--- Work to do ---
Can you copy out, word for word, the part of the records that opens with the line containing "The height and width of the screenshot is (1268, 952)." and closes with the line containing "Action: 428,134", including both of those lines? Leave the pictures out of your answer.

Screen grounding examples:
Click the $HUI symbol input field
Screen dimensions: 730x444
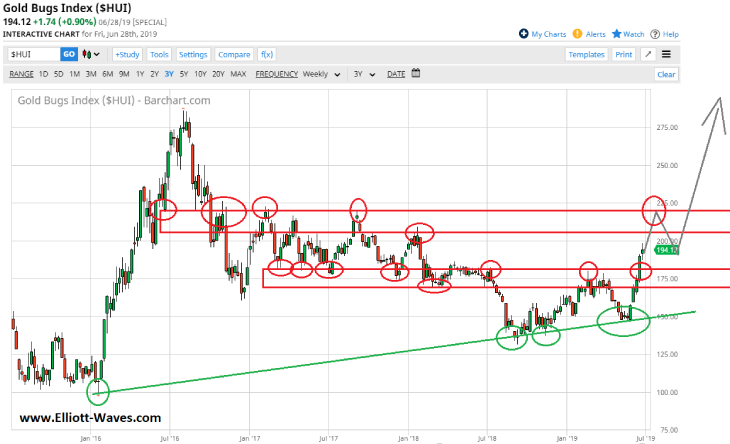point(33,54)
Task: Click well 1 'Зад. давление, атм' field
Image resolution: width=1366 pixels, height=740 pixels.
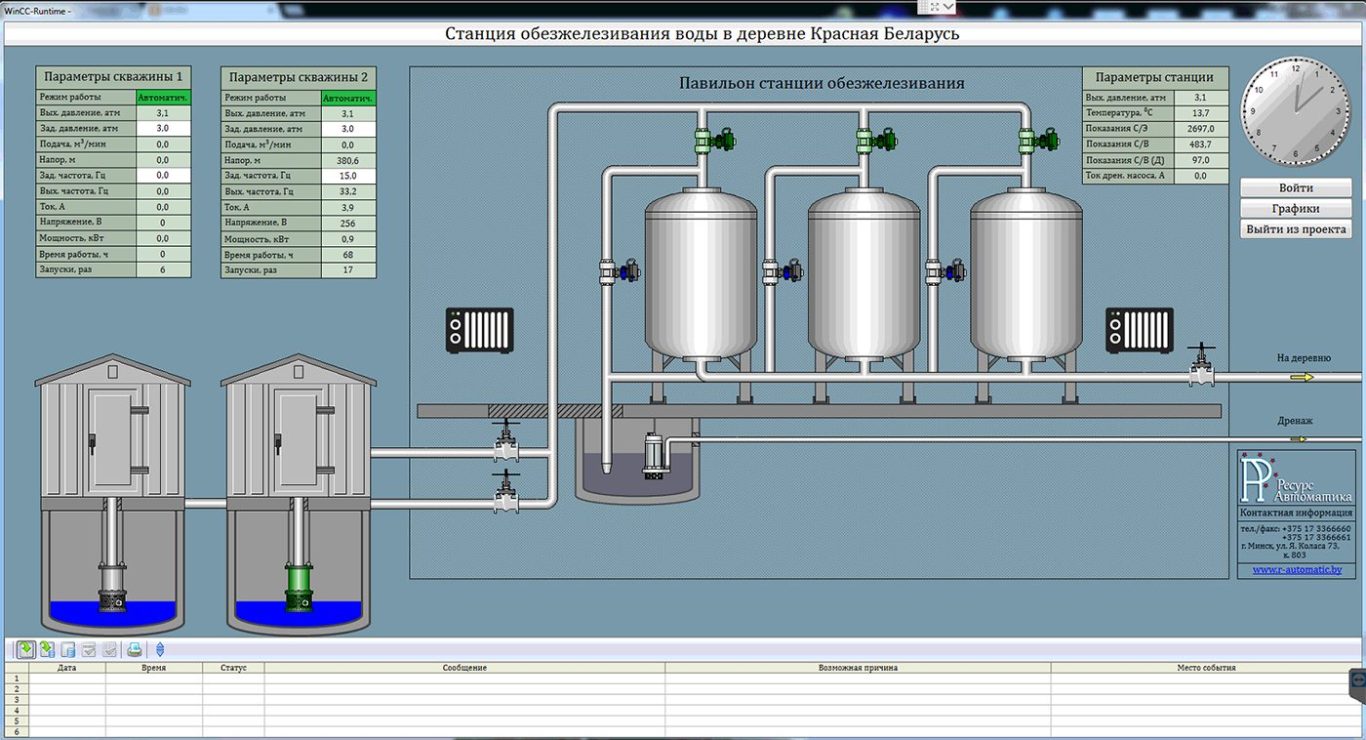Action: 163,129
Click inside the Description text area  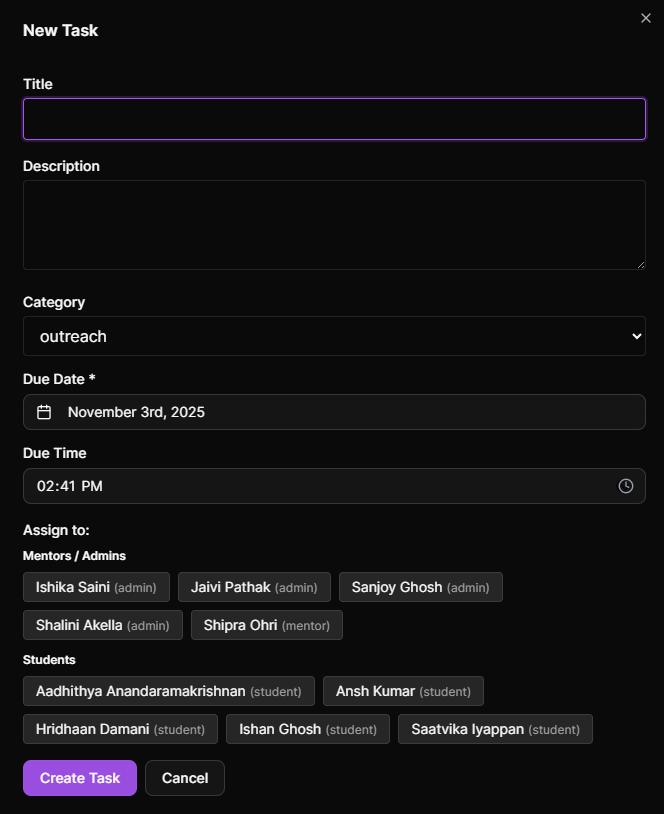(334, 224)
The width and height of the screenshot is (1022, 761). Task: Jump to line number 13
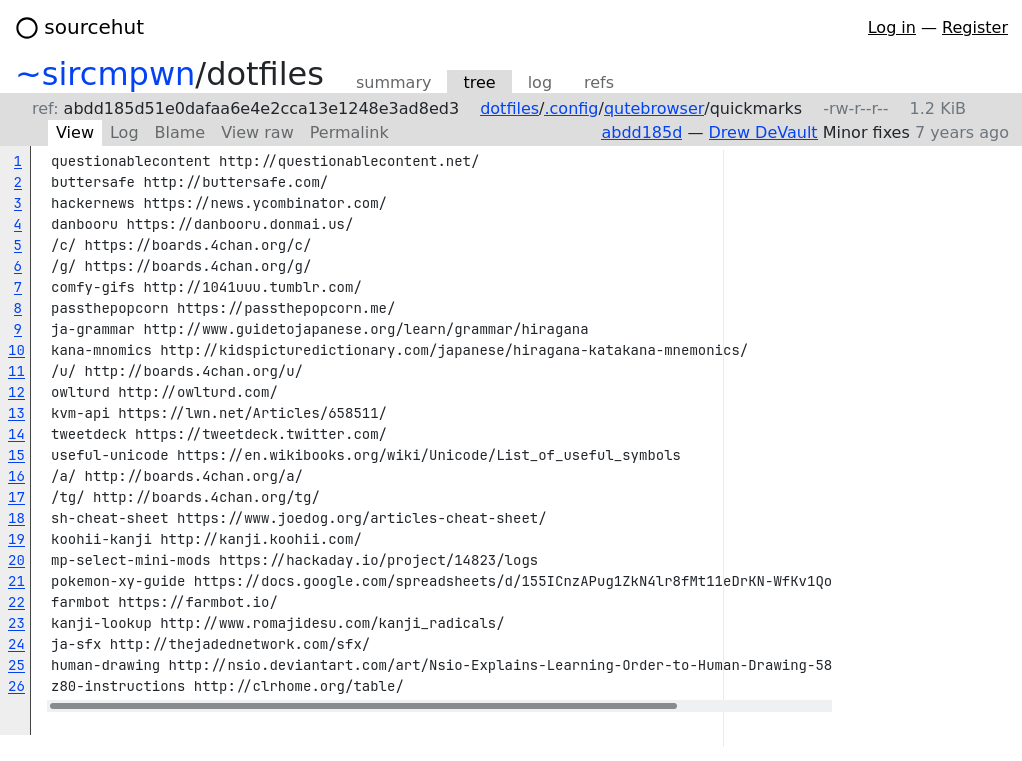click(16, 414)
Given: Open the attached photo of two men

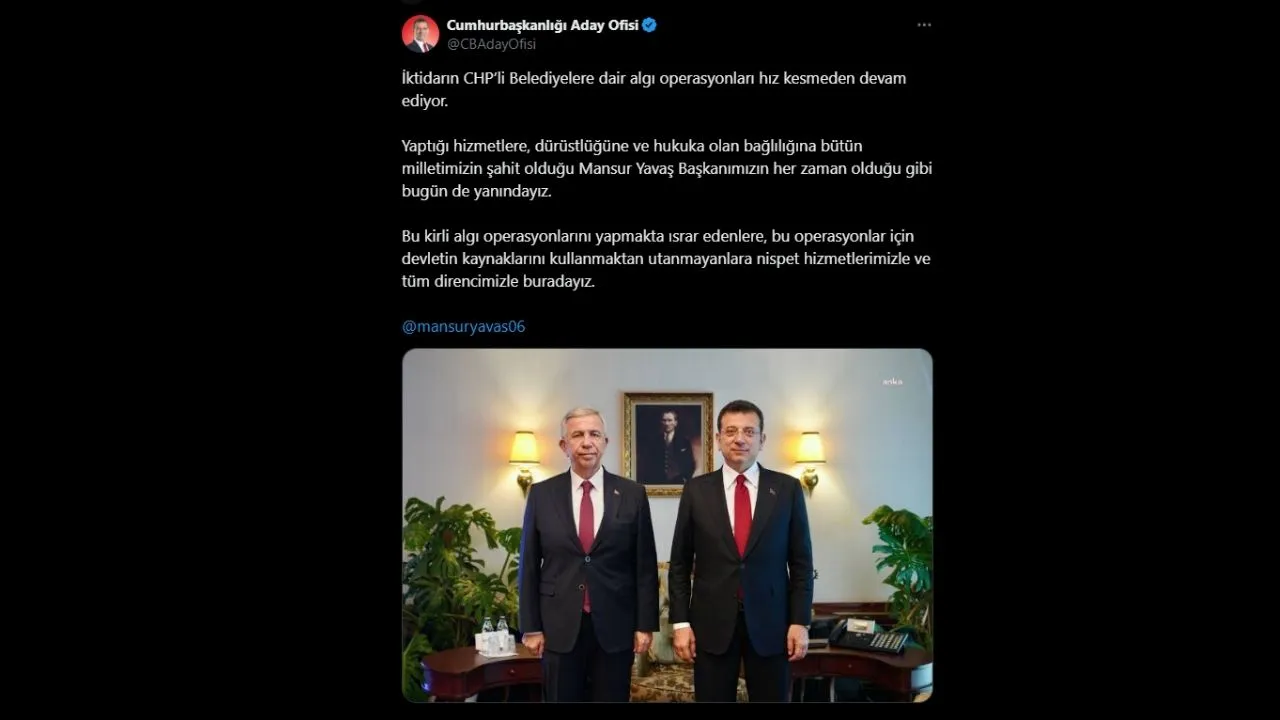Looking at the screenshot, I should pyautogui.click(x=667, y=525).
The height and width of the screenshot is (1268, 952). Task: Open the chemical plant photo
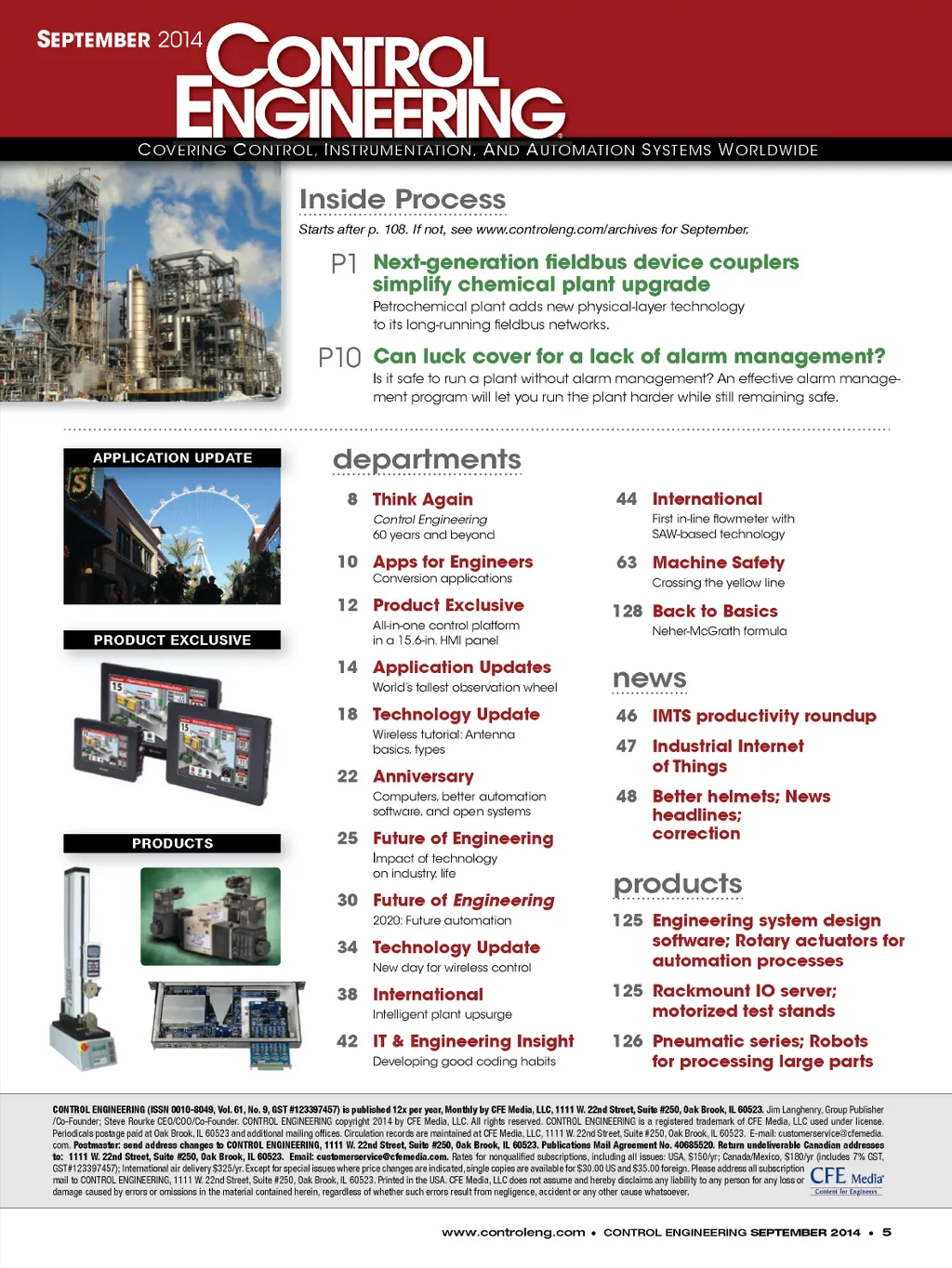point(140,283)
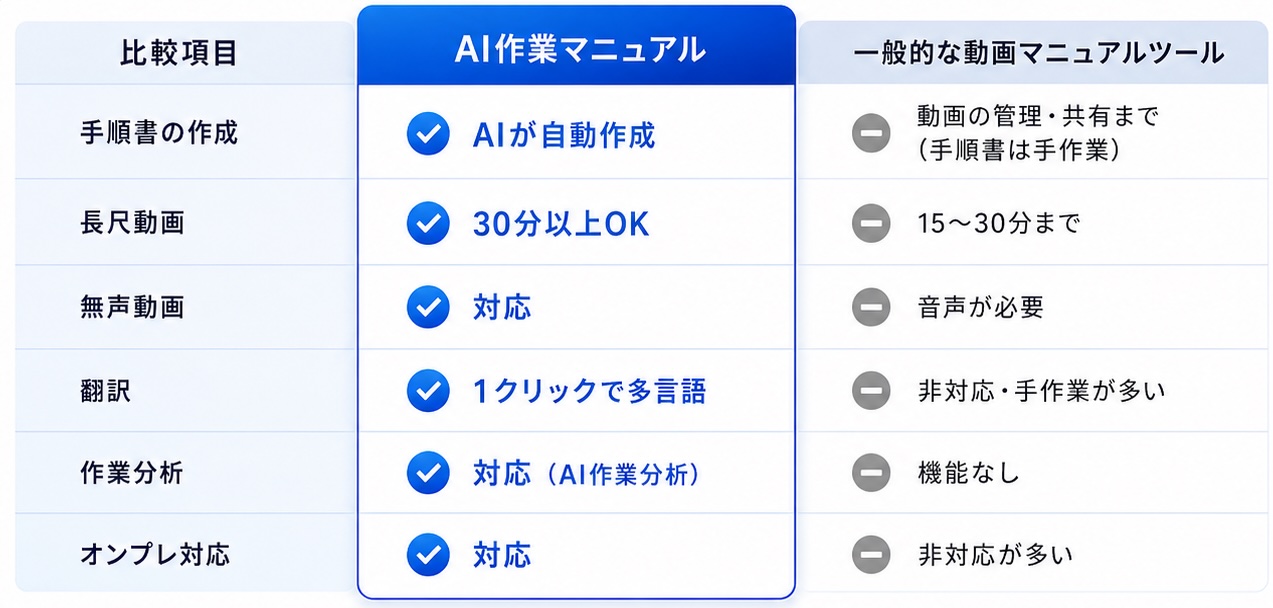This screenshot has height=608, width=1273.
Task: Click the blue checkmark next to AIが自動作成
Action: 428,134

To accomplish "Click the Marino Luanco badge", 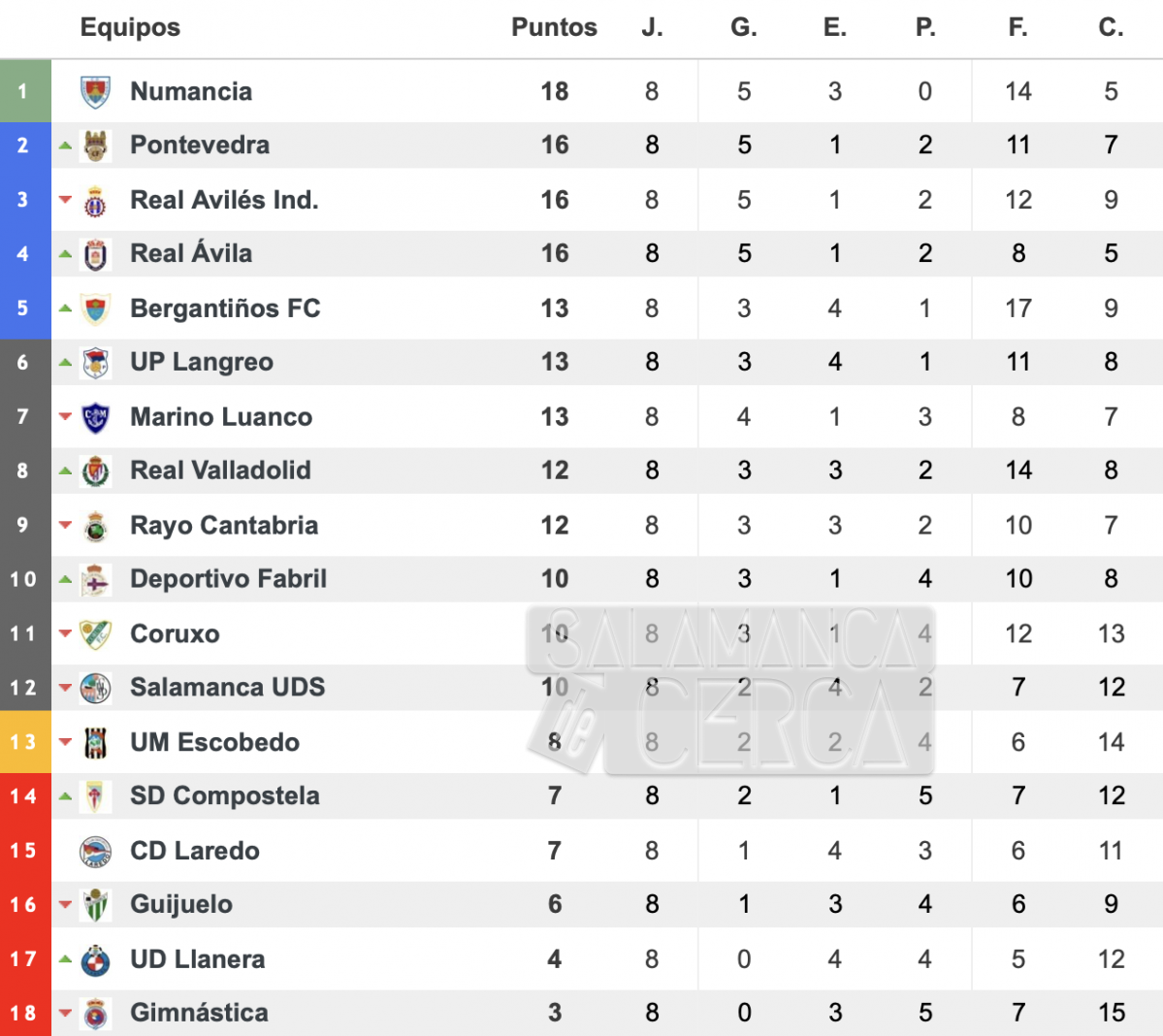I will (96, 417).
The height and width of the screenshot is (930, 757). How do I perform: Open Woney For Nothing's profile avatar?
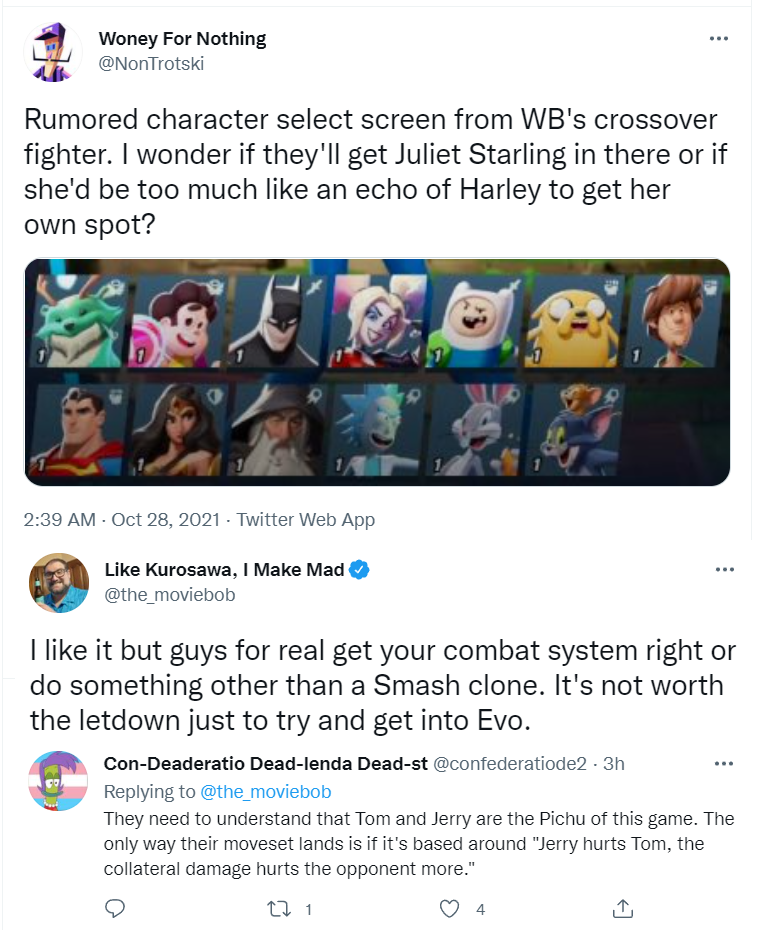(x=53, y=52)
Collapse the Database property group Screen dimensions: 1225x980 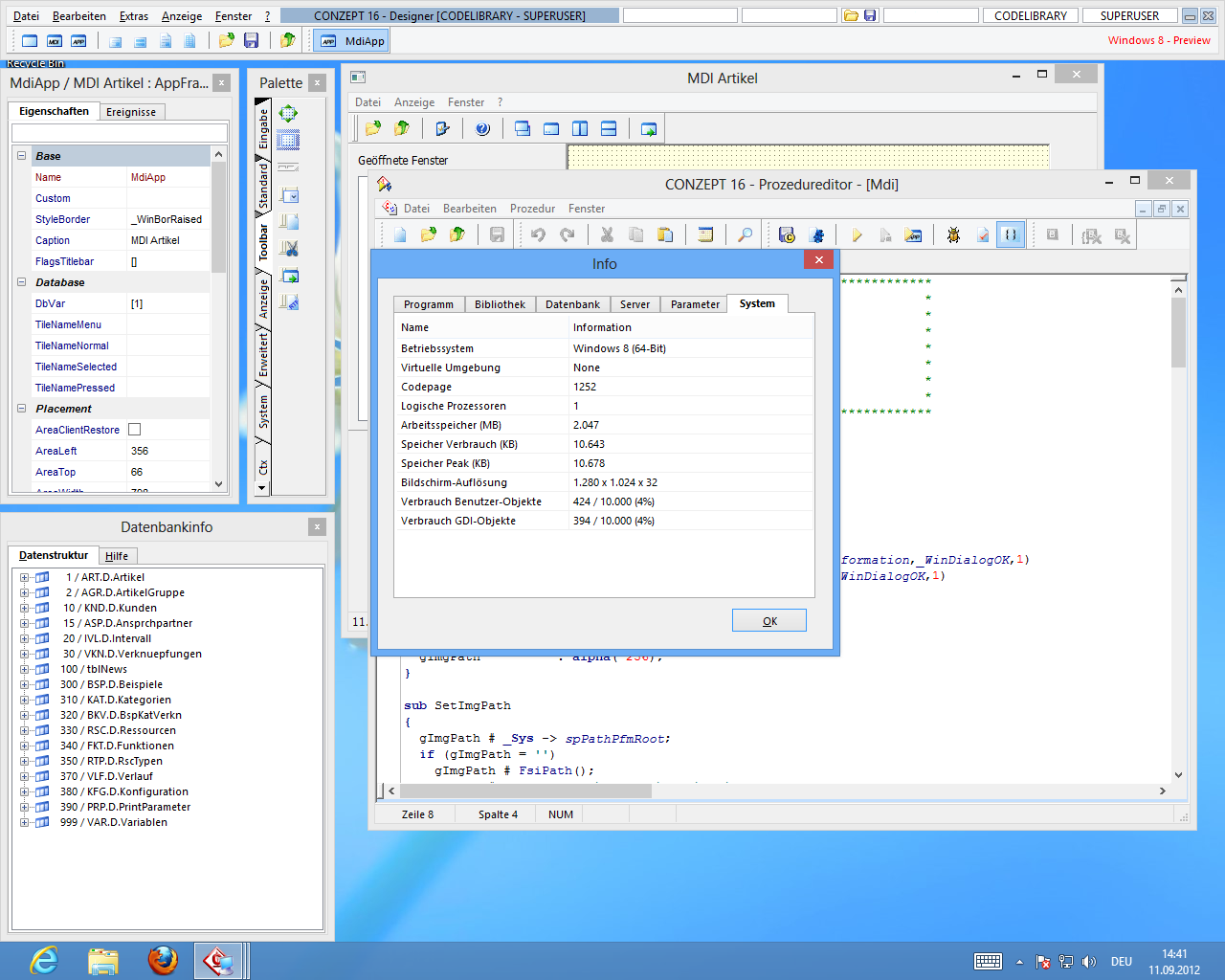pos(22,282)
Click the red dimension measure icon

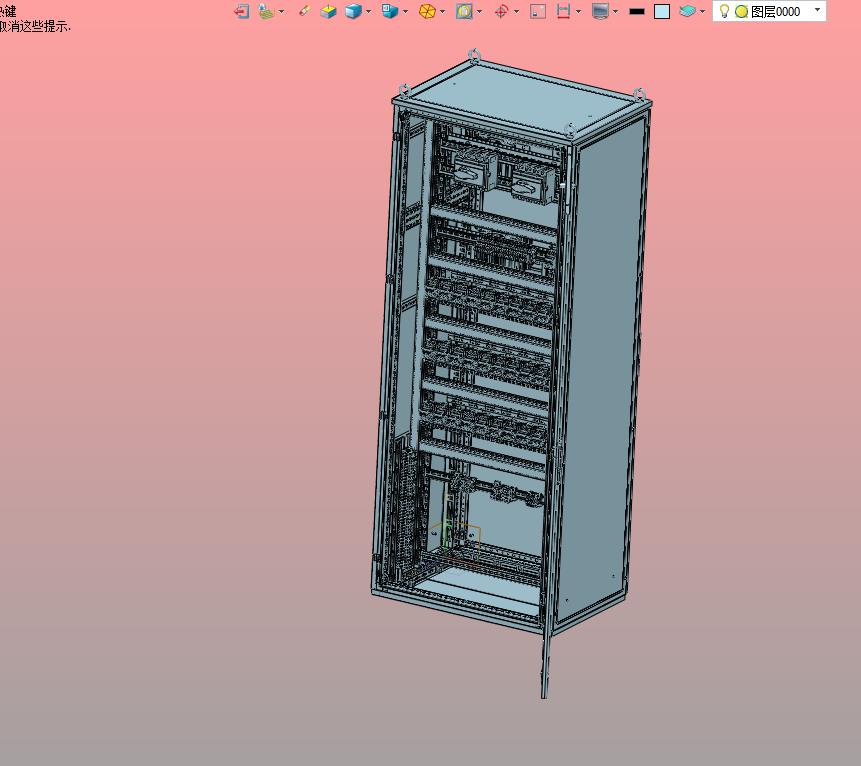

--- Output for this task ---
The height and width of the screenshot is (1268, 952). Task: Open the chemical plant photo
point(140,283)
This screenshot has height=608, width=1273.
Task: Click the blue checkmark next to AIが自動作成
Action: 428,134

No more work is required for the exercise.